Article

◆ ◆ ◆ ◆ ◆ ◆ ◆

FÉVRIER 2018

Le vote des monarchistes russes

par Frédéric de NATAL


À la veille de l’élection présidentielle, quel est le vote des monarchistes russes ?
Alors que vient de s’achever le 100ème anniversaire de la chute de Nicolas II et ceux des révolutions de Février et d’Octobre 1917, célébrés en toutes discrétions par le gouvernement, les russes s’apprêtent à aller voter le 18 mars prochain pour désigner un successeur à Vladimir Vladimirovitch Poutine. Quel sera donc le vote des monarchistes pour cette élection d’ores et déjà dénoncée par les médias occidentaux comme « jouée d’avance ».
Avec plus de 28 % des russes (soit 1 russe sur 3 parmi lesquels 33 % des jeunes russes âgés de 18 à 24 ans) qui souhaiteraient la restauration de la monarchie, le vote des partisans des Romanov est loin d’être ignoré par le Kremlin qui a multiplié ces dernières années des gestes en leur faveur. Inaugurations de statues à l’effigie des membres de la famille impériale largement réhabilitée depuis la chute du communisme en 1991, expositions en tout genre sur les Romanov dont les corps exilés ont été rapatriés sur ordre de Moscou, timbres sur lesquels figurent désormais les portraits du Tsar martyrisé Nicolas II et de sa famille, le président Vladimir Poutine n’a cessé de courtiser la flamme et la fibre nationaliste d’un mouvement divisé mais qui bénéficie d’un soutien de l’église orthodoxe, de divers parlementaires et proches du président russe (et ancien premier ministre) qui dirige la Fédération de Russie depuis 1999, de manière quasi ininterrompue. 
La Grande-duchesse Maria Vladimirovna Romanov et Vladimir Poutine

Soutenu actuellement par les partis « Russie Unie », Rodina et Plateforme Civique, Vladmir Poutine a devant lui d’autres candidats déclarés qui sont tout aussi capables que lui de capter le vote incertain des monarchistes.
A commencer par le tonitruant Vladimir Volfovitch Jirinovski, leader du parti Liberal-démocrate de Russie qui a lui-même fait plusieurs appels du pied aux monarchistes. Avec un programme qui réclame le retour à l’état fort et vante les mérites d’un expansionnisme militaire, fort de 56 sièges à la Douma (sur 478), Jirinovski a déposé un projet de loi, l’été dernier, réclamant l’adoption de l’ancien hymne impérial, « Dieu sauve le Tsar ! » comme nouvel hymne national et qu’il avait justifié ainsi : "Bien que l'actuel hymne national soit profondément respecté par beaucoup de russes, l'hymne impérial reste encore une fierté pour un grand nombre d'entre nous autant que c'est un symbole de la grande histoire de notre pays. Pour le LDPR, l'adoption d'un nouvel hymne serait le symbole d'une continuité historique qui honorerait et commémorerait plus de 1000 ans d'histoire du pays, que ce soit le « régime monarchique ou le régime soviétique ».

◆ ◆ ◆ ◆ ◆ ◆ ◆

Données extraites
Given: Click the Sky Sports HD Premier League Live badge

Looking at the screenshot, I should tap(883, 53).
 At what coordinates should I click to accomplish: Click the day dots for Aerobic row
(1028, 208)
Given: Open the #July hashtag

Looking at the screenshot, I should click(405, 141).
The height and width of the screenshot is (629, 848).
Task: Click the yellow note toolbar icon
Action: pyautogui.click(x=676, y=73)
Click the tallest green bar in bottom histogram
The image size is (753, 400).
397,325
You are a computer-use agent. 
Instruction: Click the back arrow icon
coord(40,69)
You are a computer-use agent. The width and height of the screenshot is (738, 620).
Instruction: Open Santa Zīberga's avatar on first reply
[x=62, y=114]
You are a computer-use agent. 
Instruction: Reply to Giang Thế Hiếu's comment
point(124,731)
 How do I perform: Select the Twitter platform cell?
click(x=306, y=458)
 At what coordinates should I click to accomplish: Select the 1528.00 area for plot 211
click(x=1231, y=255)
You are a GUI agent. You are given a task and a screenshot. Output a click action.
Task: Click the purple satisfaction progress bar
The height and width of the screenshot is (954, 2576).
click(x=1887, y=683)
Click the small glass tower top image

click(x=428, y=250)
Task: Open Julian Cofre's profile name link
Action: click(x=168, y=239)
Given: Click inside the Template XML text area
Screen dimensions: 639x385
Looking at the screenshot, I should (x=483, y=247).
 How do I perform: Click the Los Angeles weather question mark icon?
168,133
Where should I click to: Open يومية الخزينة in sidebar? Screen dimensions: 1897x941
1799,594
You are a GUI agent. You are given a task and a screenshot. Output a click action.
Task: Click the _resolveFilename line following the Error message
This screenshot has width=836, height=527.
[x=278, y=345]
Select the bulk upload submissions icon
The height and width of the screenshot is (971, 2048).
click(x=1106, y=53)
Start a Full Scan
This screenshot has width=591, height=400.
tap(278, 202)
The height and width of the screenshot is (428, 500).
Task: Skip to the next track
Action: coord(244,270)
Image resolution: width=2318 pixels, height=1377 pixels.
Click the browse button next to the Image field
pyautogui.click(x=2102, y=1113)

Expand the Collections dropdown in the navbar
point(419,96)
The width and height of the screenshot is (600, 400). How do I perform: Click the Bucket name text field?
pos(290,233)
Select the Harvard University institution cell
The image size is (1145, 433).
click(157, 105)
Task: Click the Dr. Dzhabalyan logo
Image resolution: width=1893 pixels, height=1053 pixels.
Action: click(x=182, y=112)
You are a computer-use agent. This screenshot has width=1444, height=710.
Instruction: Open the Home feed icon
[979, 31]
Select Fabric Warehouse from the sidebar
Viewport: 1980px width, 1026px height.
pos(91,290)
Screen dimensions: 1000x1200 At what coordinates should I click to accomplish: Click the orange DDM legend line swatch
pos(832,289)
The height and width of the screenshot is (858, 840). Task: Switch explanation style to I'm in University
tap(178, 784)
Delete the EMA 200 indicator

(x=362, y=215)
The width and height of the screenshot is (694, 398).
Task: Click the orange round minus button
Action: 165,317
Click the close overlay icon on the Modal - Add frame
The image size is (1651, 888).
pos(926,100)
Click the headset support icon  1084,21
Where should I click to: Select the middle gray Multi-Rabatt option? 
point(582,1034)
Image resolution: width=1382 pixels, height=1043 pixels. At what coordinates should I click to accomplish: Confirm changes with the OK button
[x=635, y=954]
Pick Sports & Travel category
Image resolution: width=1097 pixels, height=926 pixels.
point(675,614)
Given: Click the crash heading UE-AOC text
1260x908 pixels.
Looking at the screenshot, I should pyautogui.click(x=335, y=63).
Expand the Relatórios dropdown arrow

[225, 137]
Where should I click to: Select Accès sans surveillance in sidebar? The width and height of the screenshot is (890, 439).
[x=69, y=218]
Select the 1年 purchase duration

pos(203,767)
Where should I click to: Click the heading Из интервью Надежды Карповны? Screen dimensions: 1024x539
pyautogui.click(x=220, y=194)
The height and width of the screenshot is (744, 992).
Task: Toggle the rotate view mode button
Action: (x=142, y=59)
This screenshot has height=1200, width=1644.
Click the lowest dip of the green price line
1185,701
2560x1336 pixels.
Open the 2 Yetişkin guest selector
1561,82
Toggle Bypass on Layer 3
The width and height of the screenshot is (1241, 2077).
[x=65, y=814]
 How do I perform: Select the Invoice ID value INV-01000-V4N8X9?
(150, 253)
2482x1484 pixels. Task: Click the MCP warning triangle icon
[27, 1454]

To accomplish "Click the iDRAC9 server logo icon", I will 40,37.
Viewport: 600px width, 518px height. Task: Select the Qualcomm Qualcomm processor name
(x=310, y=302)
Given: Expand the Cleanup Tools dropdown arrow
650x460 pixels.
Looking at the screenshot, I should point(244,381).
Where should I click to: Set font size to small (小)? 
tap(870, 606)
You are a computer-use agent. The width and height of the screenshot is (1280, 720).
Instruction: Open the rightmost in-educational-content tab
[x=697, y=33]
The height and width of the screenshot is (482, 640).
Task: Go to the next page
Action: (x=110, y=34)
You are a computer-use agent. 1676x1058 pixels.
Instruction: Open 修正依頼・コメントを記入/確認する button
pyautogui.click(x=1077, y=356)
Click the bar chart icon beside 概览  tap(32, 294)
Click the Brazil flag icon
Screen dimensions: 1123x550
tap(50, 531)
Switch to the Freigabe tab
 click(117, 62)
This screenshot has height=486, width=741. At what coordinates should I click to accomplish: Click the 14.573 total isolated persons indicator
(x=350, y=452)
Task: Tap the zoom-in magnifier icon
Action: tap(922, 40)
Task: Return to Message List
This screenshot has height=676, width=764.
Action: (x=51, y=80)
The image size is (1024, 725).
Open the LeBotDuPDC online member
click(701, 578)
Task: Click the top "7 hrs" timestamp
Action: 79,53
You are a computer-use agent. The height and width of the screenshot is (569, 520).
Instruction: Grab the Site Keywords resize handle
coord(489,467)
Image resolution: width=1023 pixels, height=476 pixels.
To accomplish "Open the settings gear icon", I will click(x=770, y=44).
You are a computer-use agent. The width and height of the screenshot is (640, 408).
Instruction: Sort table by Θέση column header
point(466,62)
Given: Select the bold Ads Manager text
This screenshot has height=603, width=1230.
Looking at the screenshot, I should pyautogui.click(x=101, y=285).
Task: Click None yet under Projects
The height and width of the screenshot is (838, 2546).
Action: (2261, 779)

◆ ◆ ◆ ◆ ◆ ◆ ◆

Consigne
Reprenez l'article sur le vote des monarchistes russes à la suite de sa dernière phrase et poursuivez-le. Ces enregistrements proviennent d'une autre source que l'article.

Réponse rédigée
Comme il permettrait de « renforcer la position de la Russie sur l'échiquier international ». Ce n’est pas la première fois que cet ancien fonctionnaire du KGB affirme ses sympathies monarchistes. En 2015, il avait solennellement appelé ceux-ci à être plus actifs en politique et affirmait à qui voulait l’entendre qu’en cas de victoire, il songeait à un modèle de monarchie élective sur 10 ans. 
Vladimir Poutine bénéficie pourtant d’un atout indéniable et de charme. La députée Natalia Vladimirovna Poklonskaya, ancienne procureure de Crimée (2012-2014) est considérée comme la pasionaria des monarchistes russes. Profondément attachée à la mémoire du Tsar Nicolas II dont elle garde un portrait dans son bureau, elle particulièrement active au sein de la mouvance monarchiste. Partisan d’une monarchie autocratique, elle a tenté plus d’une fois à faire interdire le film « Mathilda » (le gouvernement se gardant bien de se mêler de cette polémique) comme participé à des manifestations contre une œuvre jugée hérétique par bon nombres d’ultranationalistes monarchistes radicalisés.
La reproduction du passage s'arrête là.